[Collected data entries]
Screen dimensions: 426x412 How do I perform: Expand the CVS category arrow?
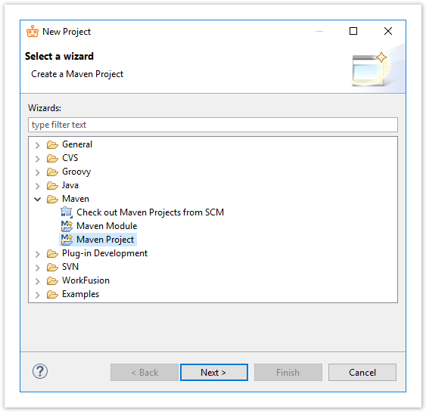tap(38, 159)
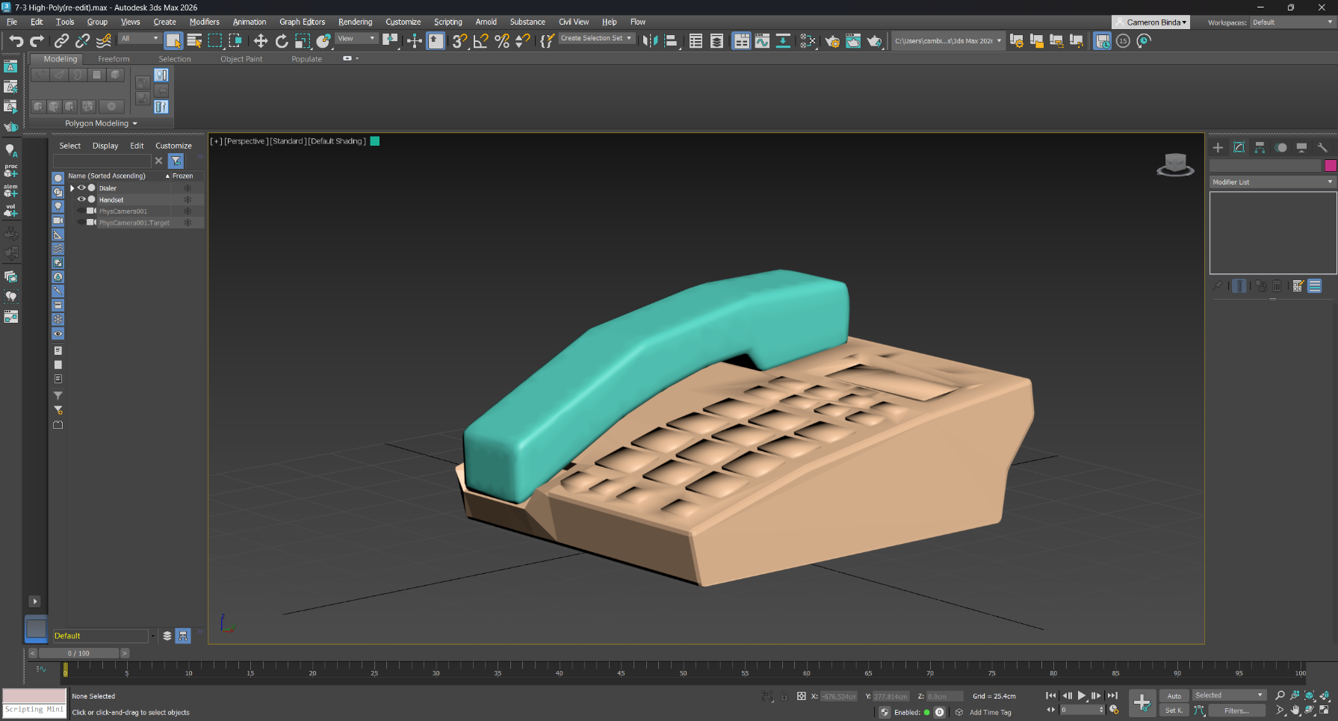Click the pink object color swatch
The height and width of the screenshot is (721, 1338).
[1330, 165]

◆ **ACTIVITY**: Where pictures sit among the data above, omit them, and output the rest exactly.

◆ **RESULT OF THIS TASK**:
Screen dimensions: 426x412 How do I perform: Expand the CVS category arrow?
tap(38, 159)
Click the pink object color swatch
The height and width of the screenshot is (721, 1338).
[1330, 165]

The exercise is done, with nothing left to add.